Set problem:
Reproduce the records verbatim, from the line containing "Image resolution: width=880" through the line containing "pos(108,311)", both lines included. Leave the pictures out of your reply.

The input:
------
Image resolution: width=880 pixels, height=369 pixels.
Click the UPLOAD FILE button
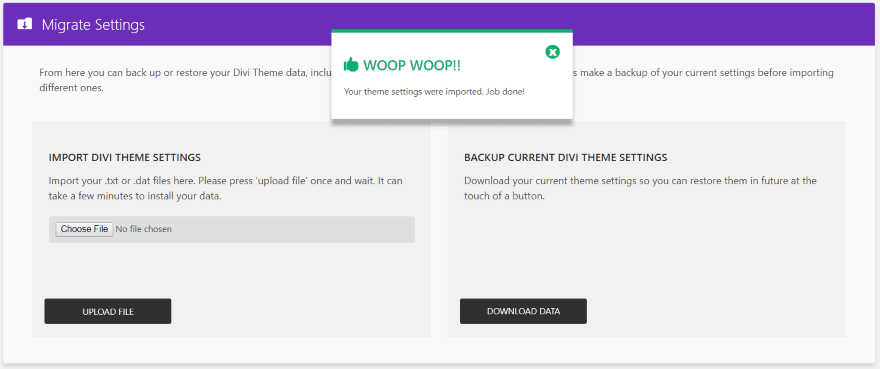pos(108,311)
------
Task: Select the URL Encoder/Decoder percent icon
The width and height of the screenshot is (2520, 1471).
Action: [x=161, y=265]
------
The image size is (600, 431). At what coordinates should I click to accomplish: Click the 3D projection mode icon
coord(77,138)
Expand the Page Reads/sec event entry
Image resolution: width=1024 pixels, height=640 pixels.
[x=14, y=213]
------
Exercise response:
Image resolution: width=880 pixels, height=369 pixels.
Click the UPLOAD FILE button
pos(108,311)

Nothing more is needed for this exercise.